Abstract
Chlamydia trachomatis is the most common sexually transmitted bacterial pathogen worldwide. Because most infected individuals are asymptomatic, the actual number of reported cases represents only a fraction of the infected population. If left untreated, this silent infection can evolve, in women, into pelvic inflammatory disease or lead to infertility. Since the infection is easily and effectively treatable with antibiotics (e.g. doxycycline and azitromycin), detection and treatment of infected individuals is an important part of chlamydia control programs.

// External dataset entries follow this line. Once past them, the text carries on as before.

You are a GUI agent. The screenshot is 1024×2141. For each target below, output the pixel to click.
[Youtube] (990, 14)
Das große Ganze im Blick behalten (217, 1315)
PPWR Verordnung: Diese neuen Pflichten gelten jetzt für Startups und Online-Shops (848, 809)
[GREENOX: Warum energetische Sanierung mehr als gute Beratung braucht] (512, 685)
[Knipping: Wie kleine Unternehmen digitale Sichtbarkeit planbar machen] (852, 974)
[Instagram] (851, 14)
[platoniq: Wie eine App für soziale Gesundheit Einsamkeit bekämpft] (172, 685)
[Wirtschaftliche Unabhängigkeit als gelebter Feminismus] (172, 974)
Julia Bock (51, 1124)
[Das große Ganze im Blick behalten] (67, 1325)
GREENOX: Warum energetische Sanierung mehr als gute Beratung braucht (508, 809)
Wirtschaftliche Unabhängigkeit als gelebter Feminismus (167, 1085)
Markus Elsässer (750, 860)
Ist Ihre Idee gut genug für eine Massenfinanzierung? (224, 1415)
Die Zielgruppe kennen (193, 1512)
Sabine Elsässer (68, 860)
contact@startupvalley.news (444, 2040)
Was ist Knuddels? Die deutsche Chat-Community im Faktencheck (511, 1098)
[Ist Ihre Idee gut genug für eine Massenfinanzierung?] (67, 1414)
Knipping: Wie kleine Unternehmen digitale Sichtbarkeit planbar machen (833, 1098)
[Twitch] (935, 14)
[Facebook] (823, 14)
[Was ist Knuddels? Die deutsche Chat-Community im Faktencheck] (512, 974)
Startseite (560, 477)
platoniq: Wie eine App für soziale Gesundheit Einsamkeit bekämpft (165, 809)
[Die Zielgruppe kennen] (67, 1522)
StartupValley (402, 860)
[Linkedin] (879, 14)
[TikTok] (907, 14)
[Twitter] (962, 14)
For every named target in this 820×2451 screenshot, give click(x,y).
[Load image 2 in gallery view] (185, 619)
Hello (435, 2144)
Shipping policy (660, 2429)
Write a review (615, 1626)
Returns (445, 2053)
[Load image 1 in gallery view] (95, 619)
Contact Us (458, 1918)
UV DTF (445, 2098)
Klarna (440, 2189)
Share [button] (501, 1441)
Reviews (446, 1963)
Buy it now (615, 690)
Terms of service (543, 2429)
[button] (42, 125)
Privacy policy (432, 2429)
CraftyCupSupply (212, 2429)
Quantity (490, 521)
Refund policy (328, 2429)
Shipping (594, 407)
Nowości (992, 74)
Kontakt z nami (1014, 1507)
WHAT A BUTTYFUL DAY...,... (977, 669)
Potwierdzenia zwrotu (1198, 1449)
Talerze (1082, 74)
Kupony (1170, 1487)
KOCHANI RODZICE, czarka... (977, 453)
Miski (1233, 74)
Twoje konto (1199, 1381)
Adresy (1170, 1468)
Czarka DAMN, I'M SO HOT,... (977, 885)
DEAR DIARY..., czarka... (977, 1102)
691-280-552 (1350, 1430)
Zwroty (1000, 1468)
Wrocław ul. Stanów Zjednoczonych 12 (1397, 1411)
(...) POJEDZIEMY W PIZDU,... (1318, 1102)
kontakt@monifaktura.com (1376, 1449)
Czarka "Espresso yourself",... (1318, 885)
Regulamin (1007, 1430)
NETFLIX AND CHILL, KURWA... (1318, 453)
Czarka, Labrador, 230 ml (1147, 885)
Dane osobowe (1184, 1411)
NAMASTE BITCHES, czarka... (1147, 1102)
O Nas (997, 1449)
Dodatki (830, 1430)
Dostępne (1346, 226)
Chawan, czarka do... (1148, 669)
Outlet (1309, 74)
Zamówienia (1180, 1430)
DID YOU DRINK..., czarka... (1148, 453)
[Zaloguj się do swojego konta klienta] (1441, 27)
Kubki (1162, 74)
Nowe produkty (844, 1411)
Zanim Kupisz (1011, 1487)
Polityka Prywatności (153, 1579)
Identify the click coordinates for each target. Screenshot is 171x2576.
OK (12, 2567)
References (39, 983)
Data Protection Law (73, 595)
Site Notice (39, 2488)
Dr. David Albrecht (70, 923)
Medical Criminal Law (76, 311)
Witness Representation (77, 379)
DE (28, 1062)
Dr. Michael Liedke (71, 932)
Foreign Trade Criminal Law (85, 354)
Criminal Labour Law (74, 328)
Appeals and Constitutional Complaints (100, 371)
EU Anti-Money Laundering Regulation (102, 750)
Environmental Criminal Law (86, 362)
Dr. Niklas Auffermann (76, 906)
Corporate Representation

Nucleic acid amplification tests are an important advance in the field of C. trachomatis detection, and are now in routine use for the screening and diagnosis of C. trachomatis infections. These diagnostic assays can be performed with various specimens, including vaginal, endocervical and urethral swabs, and urine specimens. There is some debate, however, whether female urine specimens are sufficiently reliable for an optimal, sensitive diagnosis of a C. trachomatis infection (Van Doornum et al., 2001; Moncada et al., 2003; Gaydos et al., 2004). Urine collection is preferred for practical reasons, because it is non-invasive and much less burdensome for the individuals being tested than the other sample-collection methods. Urine samples might be suitable specimens for the monitoring of treatment efficiency. Roosendaal et al. (1993) and Vogels et al. (1993) demonstrated that C. trachomatis DNA could be found in smears for up to 3 weeks after antibiotic treatment; this was probably caused by the presence of residual DNA or DNA from non-viable C. trachomatis organisms. In urine samples, Claas et al. (1991) and Bianchi et al. (1998) reported the clearance of C. trachomatis within 6 or 7 days post-therapy. However, there is no gold standard for successful therapy.
The purpose of the present study was to evaluate whether a PCR assay for C. trachomatis in urine samples is a useful tool to study the response to treatment of a chlamydia infection. We asked general practitioners and the gynaecologists from our hospitals to send us first-catch urine (FCU) samples, from men and women, which were collected after the treatment of a C. trachomatis infection (the infection had been diagnosed earlier in our laboratories). Patients collected urine on the day they revisited their physician. The COBAS amplicor assay (Roche Molecular Diagnostics) was used to monitor the presence of C. trachomatis and thus the effectiveness of treatment.
One hundred and ten urine samples, one specimen per patient (35 male urine samples and 75 female urine samples), collected between 1 and 9 weeks after treatment, were tested with the COBAS amplicor assay. The results are shown in Fig. 1. Only seven of the 110 samples were positive during the entire observation period. Three urine samples were positive in the period 02 weeks after treatment. These samples were probably taken too soon after treatment. Four of the samples taken between 2 and 4 weeks after treatment were also positive. Although we can not completely exclude unsuccessful treatment, two of them were from patients with promiscuous conduct and one was from a patient with an untreated promiscuous partner, all suggesting reinfection. One sample (the only positive male urine, taken on day 18) had no clear indication of reinfection or ineffectiveness of treatment. Moreover, we could not completely rule out that the sample contained residual DNA from non-viable C. trachomatis organisms. Such a sample might be negative in an assay for the detection of C. trachomatis RNA, as suggested by Morré et al. (1998).